WHAT IS BEING ASKED >> Return every one of the following items unchanged, line for line.

DATA FOR THE TASK >>
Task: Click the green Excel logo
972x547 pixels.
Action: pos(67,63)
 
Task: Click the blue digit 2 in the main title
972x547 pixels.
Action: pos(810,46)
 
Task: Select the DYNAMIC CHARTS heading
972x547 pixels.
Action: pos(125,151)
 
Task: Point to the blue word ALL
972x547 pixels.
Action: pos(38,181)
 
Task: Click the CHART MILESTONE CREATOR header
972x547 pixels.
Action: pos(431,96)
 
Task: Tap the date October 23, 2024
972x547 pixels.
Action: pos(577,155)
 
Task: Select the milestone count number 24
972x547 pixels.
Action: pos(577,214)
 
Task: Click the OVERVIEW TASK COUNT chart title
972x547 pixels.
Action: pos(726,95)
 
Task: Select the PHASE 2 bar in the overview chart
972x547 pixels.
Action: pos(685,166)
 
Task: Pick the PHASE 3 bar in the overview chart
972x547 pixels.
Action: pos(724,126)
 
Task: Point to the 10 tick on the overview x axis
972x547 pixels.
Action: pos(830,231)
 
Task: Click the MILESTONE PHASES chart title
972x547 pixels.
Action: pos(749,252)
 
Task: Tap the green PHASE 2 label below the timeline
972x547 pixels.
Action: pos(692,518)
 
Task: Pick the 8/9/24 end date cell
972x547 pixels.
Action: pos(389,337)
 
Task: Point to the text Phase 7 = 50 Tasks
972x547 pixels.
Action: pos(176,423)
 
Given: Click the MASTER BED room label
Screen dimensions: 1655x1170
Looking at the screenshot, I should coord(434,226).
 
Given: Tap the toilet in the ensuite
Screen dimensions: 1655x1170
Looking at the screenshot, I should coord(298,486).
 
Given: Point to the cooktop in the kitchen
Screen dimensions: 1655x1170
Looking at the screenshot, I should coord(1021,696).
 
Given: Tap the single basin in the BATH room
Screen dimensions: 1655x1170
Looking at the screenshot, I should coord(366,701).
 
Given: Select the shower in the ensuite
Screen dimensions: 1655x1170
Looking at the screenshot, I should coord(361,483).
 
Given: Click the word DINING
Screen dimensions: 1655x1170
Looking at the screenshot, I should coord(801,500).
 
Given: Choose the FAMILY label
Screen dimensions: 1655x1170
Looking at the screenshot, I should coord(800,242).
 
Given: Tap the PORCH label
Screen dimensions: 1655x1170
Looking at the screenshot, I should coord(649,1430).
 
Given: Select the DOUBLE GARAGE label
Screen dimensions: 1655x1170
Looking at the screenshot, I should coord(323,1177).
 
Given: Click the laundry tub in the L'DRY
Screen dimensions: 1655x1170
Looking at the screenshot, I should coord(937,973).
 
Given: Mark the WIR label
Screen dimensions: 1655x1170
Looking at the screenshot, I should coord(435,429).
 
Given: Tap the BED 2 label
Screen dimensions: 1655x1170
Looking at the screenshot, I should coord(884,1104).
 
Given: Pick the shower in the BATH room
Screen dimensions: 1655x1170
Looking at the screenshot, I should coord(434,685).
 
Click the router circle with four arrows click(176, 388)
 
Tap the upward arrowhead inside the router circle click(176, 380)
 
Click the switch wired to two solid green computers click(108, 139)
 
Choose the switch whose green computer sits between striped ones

EXERCISE RESPONSE >>
Task: Click the green Excel logo
972x547 pixels.
Action: pos(67,63)
 
Task: Click the blue digit 2 in the main title
972x547 pixels.
Action: pos(810,46)
 
Task: Select the DYNAMIC CHARTS heading
972x547 pixels.
Action: pos(125,151)
 
Task: Point to the blue word ALL
972x547 pixels.
Action: pos(38,181)
 
Task: Click the CHART MILESTONE CREATOR header
972x547 pixels.
Action: pos(431,96)
 
Task: Tap the date October 23, 2024
972x547 pixels.
Action: pos(577,155)
 
Task: Select the milestone count number 24
972x547 pixels.
Action: pos(577,214)
 
Task: Click the OVERVIEW TASK COUNT chart title
972x547 pixels.
Action: pos(726,95)
 
Task: Select the PHASE 2 bar in the overview chart
972x547 pixels.
Action: pos(685,166)
 
Task: Pick the PHASE 3 bar in the overview chart
972x547 pixels.
Action: pos(724,126)
 
Task: Point to the 10 tick on the overview x axis
972x547 pixels.
Action: pos(830,231)
 
Task: Click the MILESTONE PHASES chart title
972x547 pixels.
Action: pos(749,252)
 
Task: Tap the green PHASE 2 label below the timeline
972x547 pixels.
Action: pos(692,518)
 
Task: Pick the 8/9/24 end date cell
972x547 pixels.
Action: pos(389,337)
 
Task: Point to the text Phase 7 = 50 Tasks
972x547 pixels.
Action: pos(176,423)
 
Given: Click the MASTER BED room label
Screen dimensions: 1655x1170
Looking at the screenshot, I should coord(434,226).
 
Given: Tap the toilet in the ensuite
Screen dimensions: 1655x1170
Looking at the screenshot, I should coord(298,486).
 
Given: Point to the cooktop in the kitchen
Screen dimensions: 1655x1170
Looking at the screenshot, I should coord(1021,696).
 
Given: Tap the single basin in the BATH room
Screen dimensions: 1655x1170
Looking at the screenshot, I should coord(366,701).
 
Given: Select the shower in the ensuite
Screen dimensions: 1655x1170
Looking at the screenshot, I should coord(361,483).
 
Given: Click the word DINING
Screen dimensions: 1655x1170
Looking at the screenshot, I should coord(801,500).
 
Given: Choose the FAMILY label
Screen dimensions: 1655x1170
Looking at the screenshot, I should coord(800,242).
 
Given: Tap the PORCH label
Screen dimensions: 1655x1170
Looking at the screenshot, I should coord(649,1430).
 
Given: Select the DOUBLE GARAGE label
Screen dimensions: 1655x1170
Looking at the screenshot, I should coord(323,1177).
 
Given: Click the laundry tub in the L'DRY
Screen dimensions: 1655x1170
Looking at the screenshot, I should coord(937,973).
 
Given: Mark the WIR label
Screen dimensions: 1655x1170
Looking at the screenshot, I should coord(435,429).
 
Given: Tap the BED 2 label
Screen dimensions: 1655x1170
Looking at the screenshot, I should coord(884,1104).
 
Given: Pick the shower in the BATH room
Screen dimensions: 1655x1170
Looking at the screenshot, I should coord(434,685).
 
Click the router circle with four arrows click(176, 388)
 
Tap the upward arrowhead inside the router circle click(176, 380)
 
Click the switch wired to two solid green computers click(108, 139)
 
Choose the switch whose green computer sits between striped ones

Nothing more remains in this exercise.